To appreciate what He is saying we need a little background on Hades. Contrary to the belief of some, it is not the same thing as hell. Hades was where a person’s spirit went after death, regardless of whether they were righteous or unrighteous. When Jesus told the story of the rich man and Lazarus in Luke 16:19ff, the spirits of both went to Hades after they died. The rich man’s spirit was in the part of Hades where there was suffering and Lazarus was in the part where there was comfort. Hades was then an intermediate place of waiting that was neither heaven nor hell.

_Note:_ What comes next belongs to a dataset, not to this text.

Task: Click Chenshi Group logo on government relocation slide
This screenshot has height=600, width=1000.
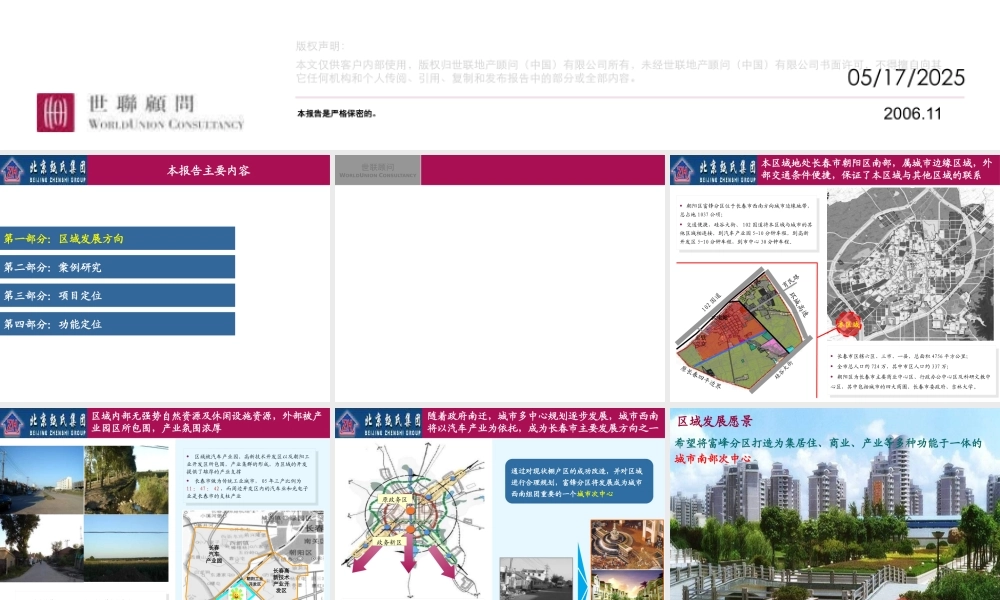Action: (x=379, y=423)
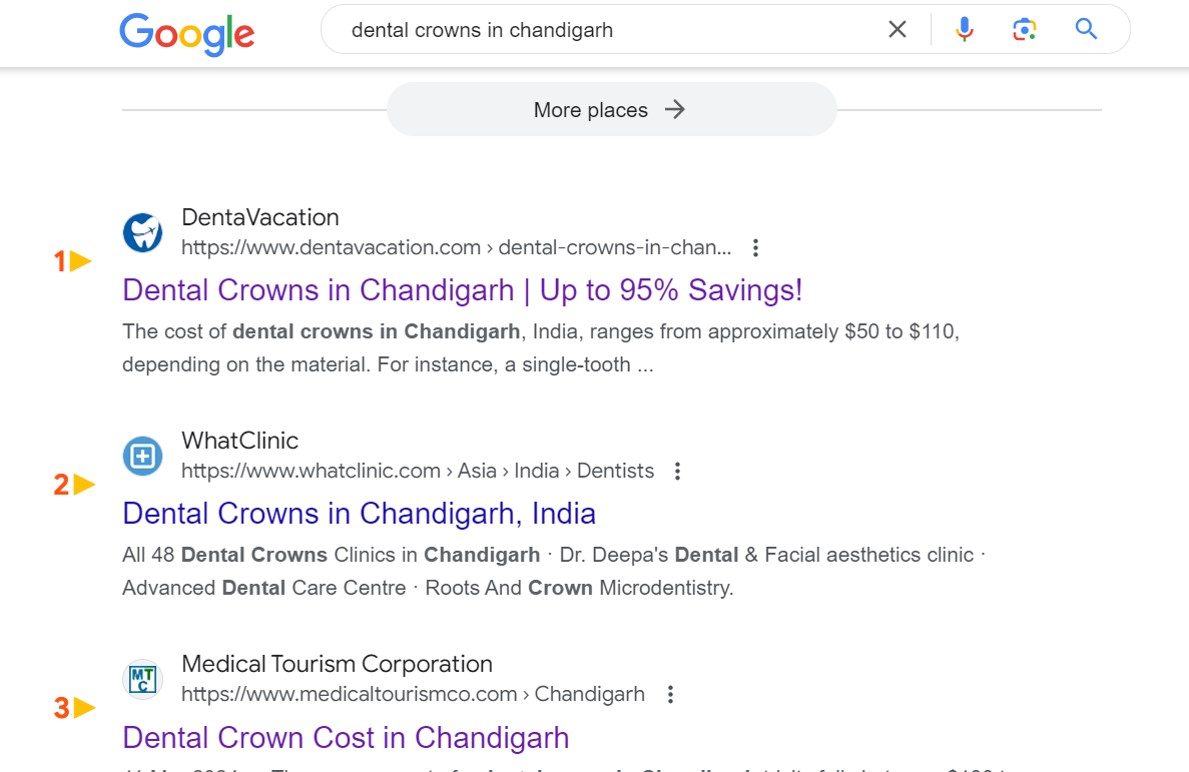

After Christ’s death on the cross His spirit went to Hades (that’s the word Peter uses in Acts 2:27 so the NIV’s “realm of the dead” is good as far as it goes but transliterating it as the ESV, NASB and other versions do is probably the best choice). Unlike anyone who had ever gone to Hades before, Jesus didn’t stay. He couldn’t stay. “It was impossible for death to keep its hold on Him” (Acts 2:24). He went to that city swollen with the spirits of all who had gone before. The gates rang shut behind Him as they had done on all others but this time they didn’t stay shut. Like Samson (Judges 16), He tore the gate right off its hinges. The grave could not hold Him—He rose from the dead.

Forty days after His resurrection, He ascended into heaven. He sent the Holy Spirit as He had promised and just as Christ had been the representative of God so the Spirit became the presence of the resurrected Christ among His people (John 7:39, 14:18ff). His church was established (Acts 2). The gates of Hades were unable to stop Him.

That’s the big splash of Jesus’ promise that “the gates of Hades will not overcome it.” But big splashes have ripples and so does Christ’s promise. One of the ripples that emanates across the ages is that His church is here to stay—it will not be overcome by death, the Roman Empire or anything else! Through His death and resurrection, Christ conquered all and the church is the fruit of that.

Paul will later write. “To Him who is able to do immeasurably more than all we or imagine, or according to His power that is within us, to Him be the glory in the church and in Christ Jesus throughout all generations forever and ever! Amen” (Ephesians 3:20-21).

Twenty centuries have come and gone. Civilizations have appeared and disappeared. Empires have risen and fallen. Governments have been established and overthrown. The heat of the sun has brought to dust what was once flourishing and the wind has scattered it ashes over the face of the earth. The church still stands. It stands not because of its members (and many times despite them). It stands not because of its successes, its strength or its witness—it stands because of its Lord! And it will continue to do so because He is able to make it stand.